WHAT TO PRODUCE »
Transcribe the following entries word for word. End with the line where "Image resolution: width=1187" appears.

--- DATA TO EXAMINE ---

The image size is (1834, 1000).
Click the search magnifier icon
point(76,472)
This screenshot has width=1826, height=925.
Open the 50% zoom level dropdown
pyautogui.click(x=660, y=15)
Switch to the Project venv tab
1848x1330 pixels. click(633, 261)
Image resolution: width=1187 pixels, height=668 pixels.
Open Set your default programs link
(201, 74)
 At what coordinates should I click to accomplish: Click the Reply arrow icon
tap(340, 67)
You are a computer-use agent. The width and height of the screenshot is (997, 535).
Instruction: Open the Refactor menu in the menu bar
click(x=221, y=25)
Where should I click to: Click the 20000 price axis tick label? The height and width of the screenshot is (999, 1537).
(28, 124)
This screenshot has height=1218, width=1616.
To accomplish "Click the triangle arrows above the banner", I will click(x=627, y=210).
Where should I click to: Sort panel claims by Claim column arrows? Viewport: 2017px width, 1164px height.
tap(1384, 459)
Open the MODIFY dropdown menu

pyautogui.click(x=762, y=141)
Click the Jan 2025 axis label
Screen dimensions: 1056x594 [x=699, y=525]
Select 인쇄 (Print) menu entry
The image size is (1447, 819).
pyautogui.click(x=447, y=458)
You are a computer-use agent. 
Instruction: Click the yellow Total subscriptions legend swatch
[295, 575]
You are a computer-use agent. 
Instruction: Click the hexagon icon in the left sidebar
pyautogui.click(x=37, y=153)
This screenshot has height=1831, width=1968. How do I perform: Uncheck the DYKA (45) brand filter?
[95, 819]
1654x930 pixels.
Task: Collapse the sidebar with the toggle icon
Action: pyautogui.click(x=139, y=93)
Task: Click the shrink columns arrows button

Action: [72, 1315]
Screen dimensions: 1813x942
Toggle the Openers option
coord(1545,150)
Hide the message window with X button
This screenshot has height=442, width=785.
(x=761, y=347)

---

TASK OUTPUT »
The image size is (1834, 1000).
Click the search magnifier icon
point(76,472)
This screenshot has width=1826, height=925.
Open the 50% zoom level dropdown
pyautogui.click(x=660, y=15)
Switch to the Project venv tab
1848x1330 pixels. click(633, 261)
Image resolution: width=1187 pixels, height=668 pixels.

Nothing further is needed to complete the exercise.